§ **Goal**: Can you lay out the records, from the very start up to and including the line containing "Looking at the screenshot, I should 223,54.", as a JSON list of strings with one string per line? Leave out blank lines and the pictures.
--- BEGIN Records for this task ---
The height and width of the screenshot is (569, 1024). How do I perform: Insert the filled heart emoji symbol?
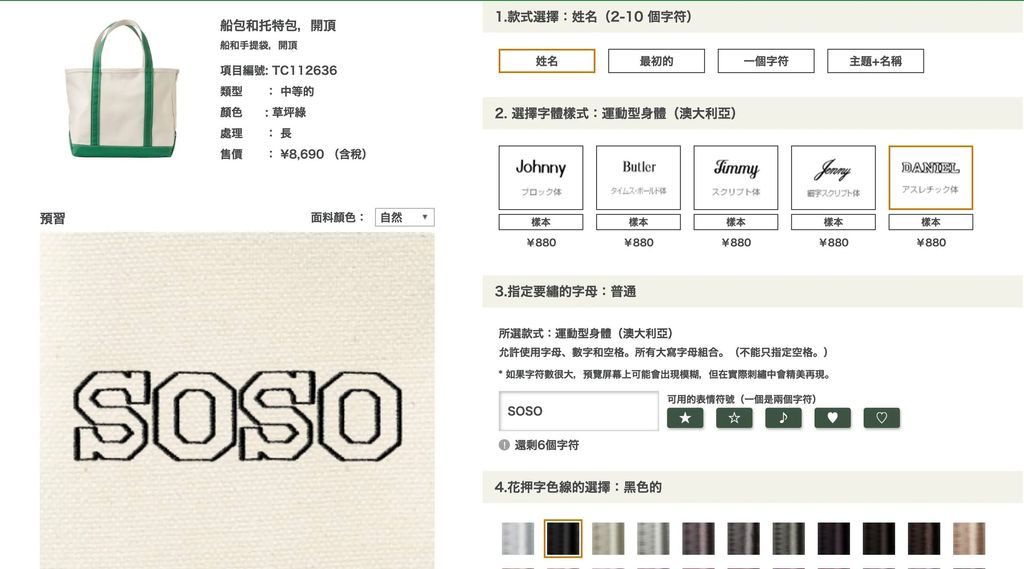point(832,418)
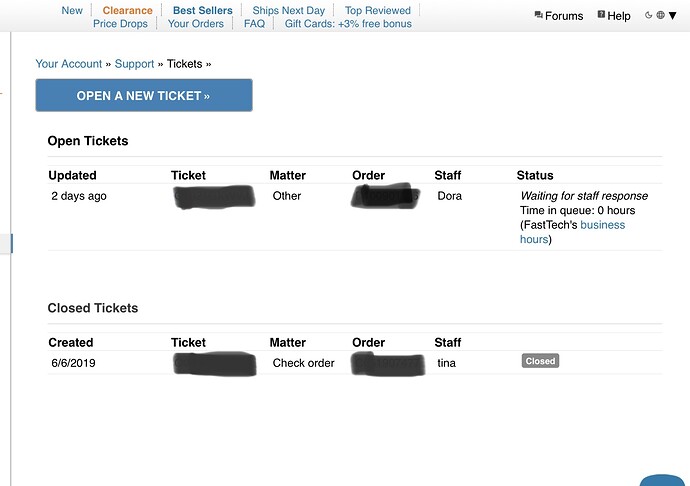Open the Forums chat bubble icon
This screenshot has width=690, height=486.
coord(538,15)
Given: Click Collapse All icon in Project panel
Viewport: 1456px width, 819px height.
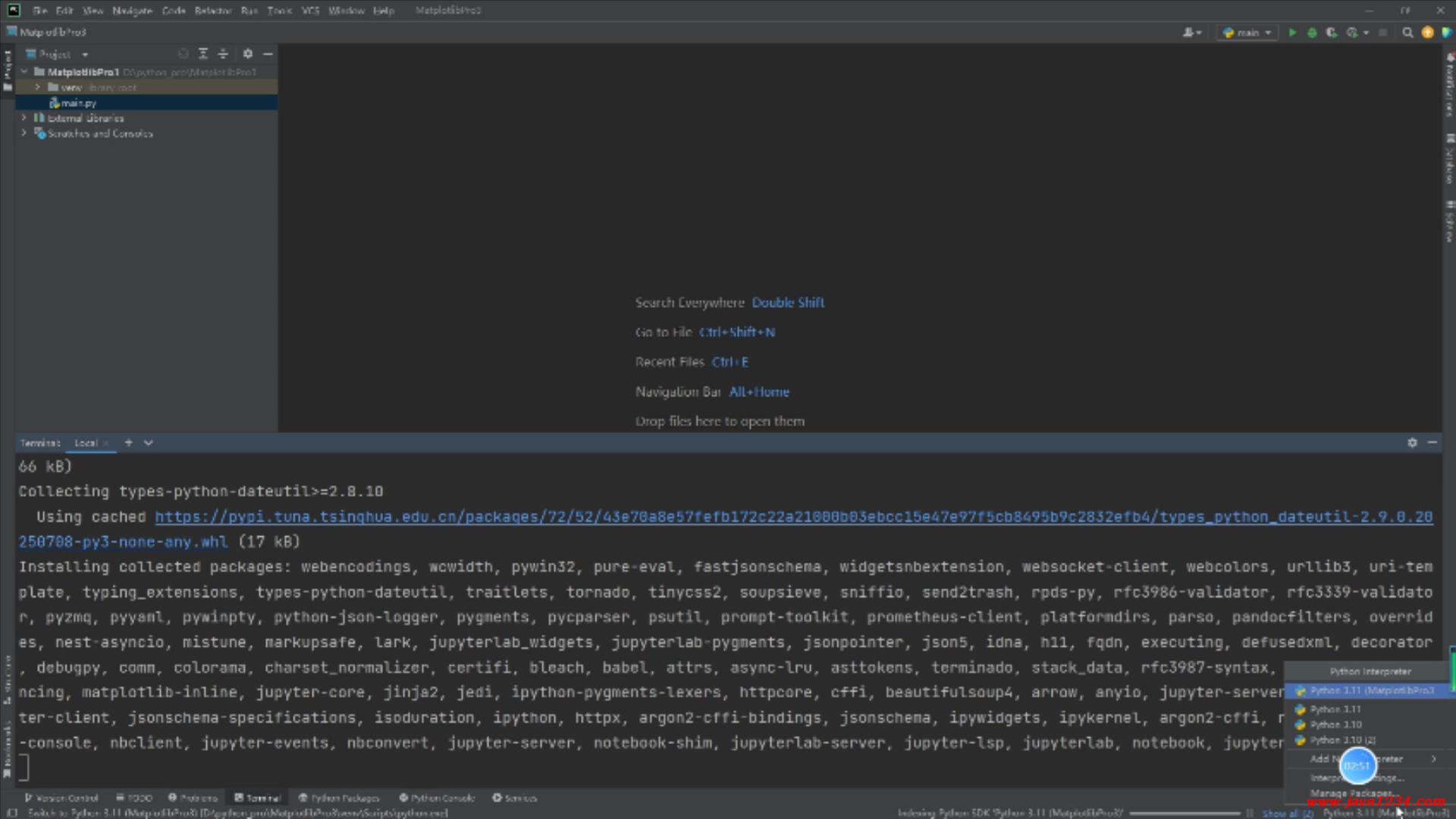Looking at the screenshot, I should 223,54.
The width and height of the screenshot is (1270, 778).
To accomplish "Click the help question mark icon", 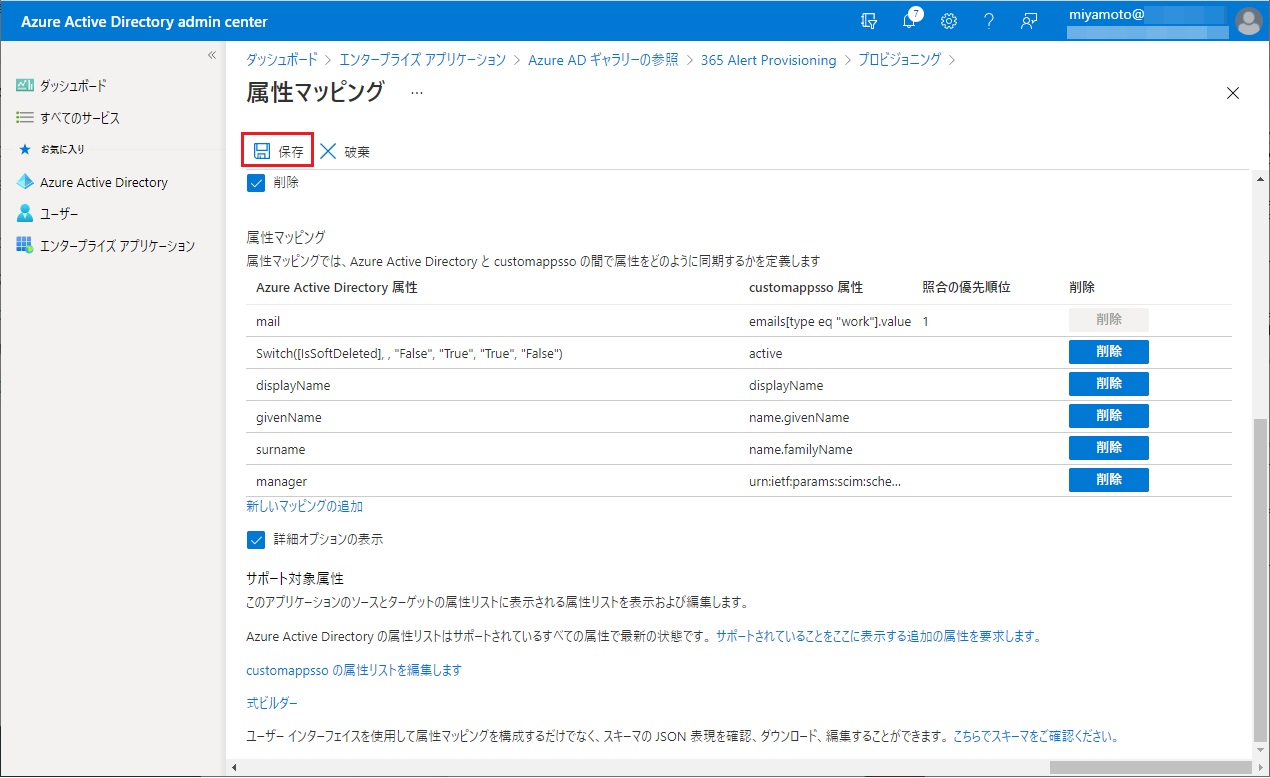I will click(989, 21).
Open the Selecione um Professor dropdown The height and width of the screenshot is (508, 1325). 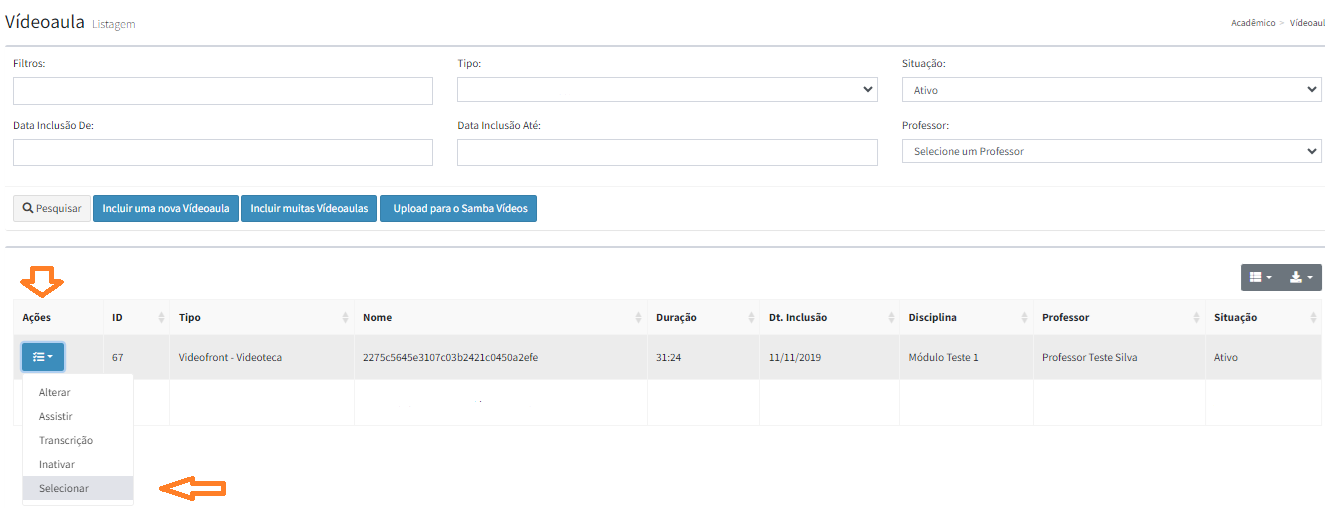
--- END Records for this task ---
§ **The result**:
[
  "The height and width of the screenshot is (569, 1024). How do I perform: Insert the filled heart emoji symbol?",
  "point(832,418)",
  "Open the Forums chat bubble icon",
  "This screenshot has width=690, height=486.",
  "coord(538,15)",
  "Given: Click Collapse All icon in Project panel",
  "Viewport: 1456px width, 819px height.",
  "Looking at the screenshot, I should 223,54."
]